There is a geometric construction that I heard years ago and I still haven't figured out why it works despite several attempts.
Playing with pen, paper and GeoGebra makes me confident that it does indeed work.
Could someone explain it to me?
Task:
Given a circle and a point outside it, construct the two tangents to the circle through the point, using only a straightedge.
Solution:
Draw any three different lines through the given point $P$ that intersect the circle twice.
Let $A_1,A_2,B_1,B_2,C_1,C_2$ be the six intersection points, with the same letter corresponding to the same line and the index 1 corresponding to the point closer to $P$.
Let $D$ be the point where the lines $A_1B_2$ and $A_2B_1$ intersect, and similarly $E$ for the lines $B_1C_2$ and $B_2C_1$.
Draw a line through $D$ and $E$.
This line meets the circle at two points, $F$ and $G$.
The tangents are $PF$ and $PG$.
Best Answer
It is a consequence of Pascal's theorem in Projective geometry valid for any conic, the circle is a special case. When separation tends to zero, the secant points $(OA_1, OA_2)$ where $(A_1, A_2) $ are extremities of chord on circle which multiply to tangent point $F$ as
$ OA_1 OA_2= OB_1 OB_2=...= OD_1 OD_2= PF^2$ as constant product, a property of the circle.

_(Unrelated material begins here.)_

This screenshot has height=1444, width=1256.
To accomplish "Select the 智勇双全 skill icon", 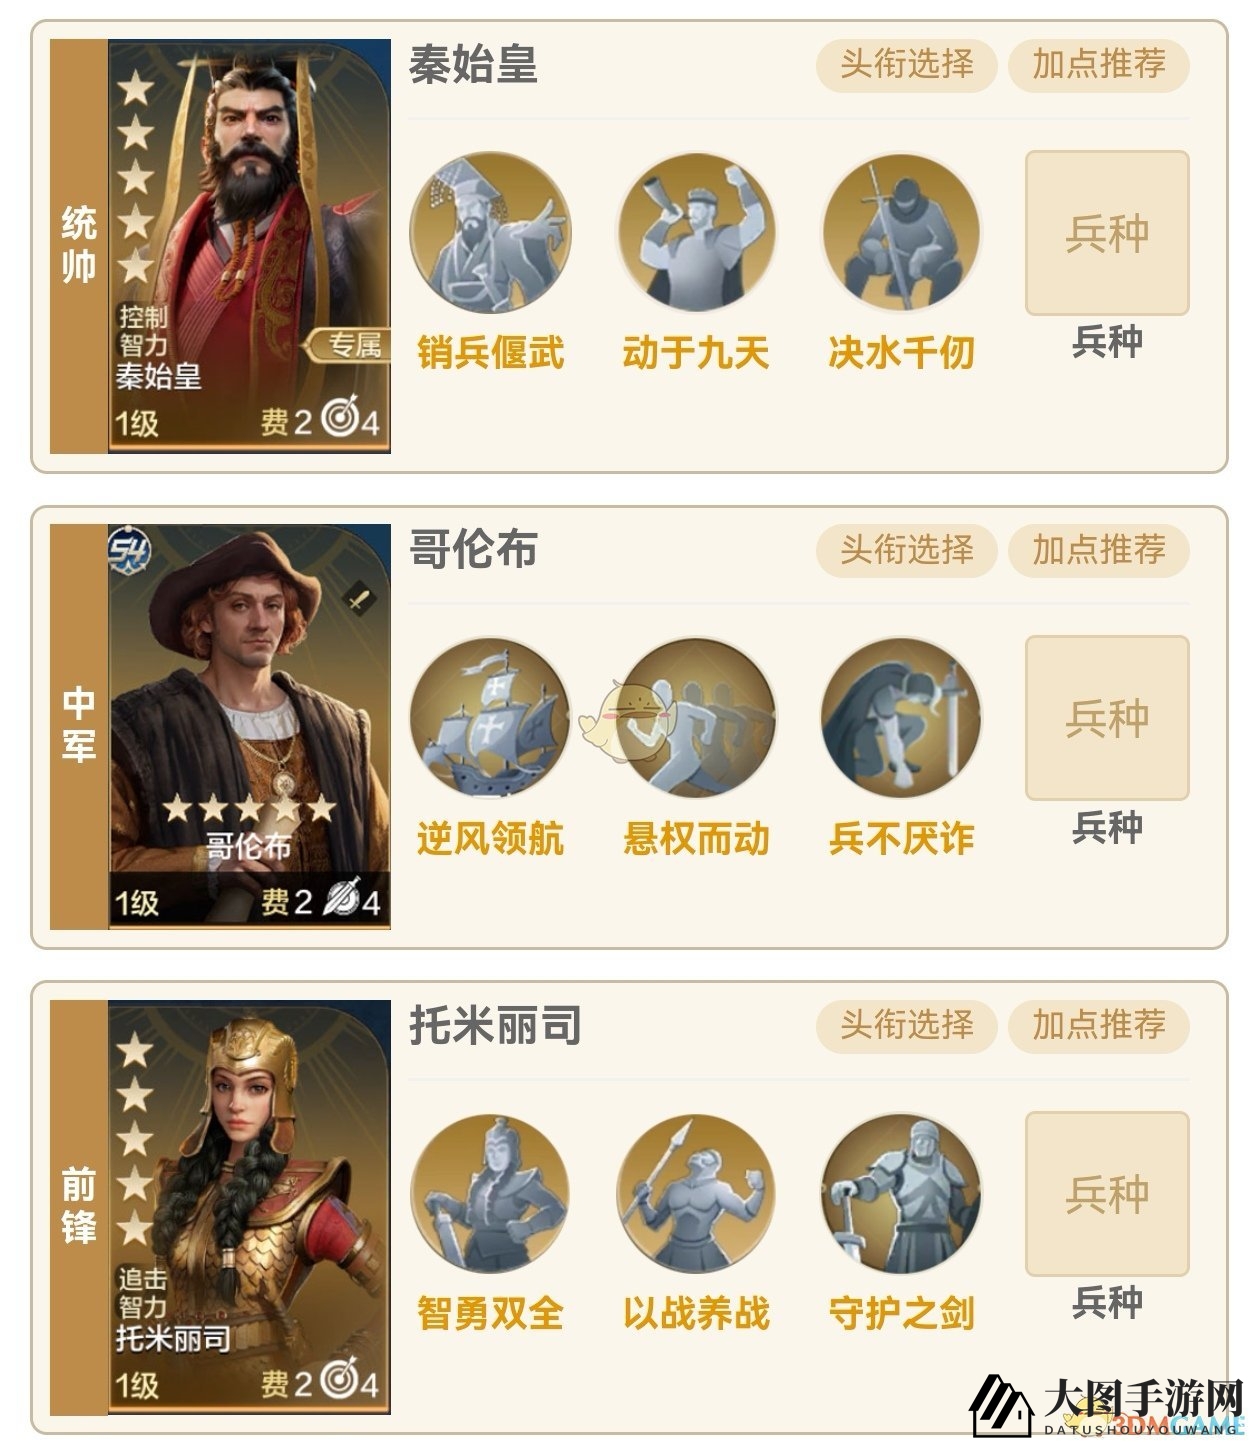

The locus,chord $ FG $, is a straight line. As a property of circle it is the harmonic mean of segments $ (OA_1, OA_2) $ as,for all chords e.g.,
$$ 2/PF = 1/OA_1 + 1/OA_2. $$
Conclusion:
Pascal line is the chord of harmonic means of a pencil/circle intersection
Pascal Line valid on ellipse also, but I do not know if that is the harmonic locus. (posted Sept 2, 2016).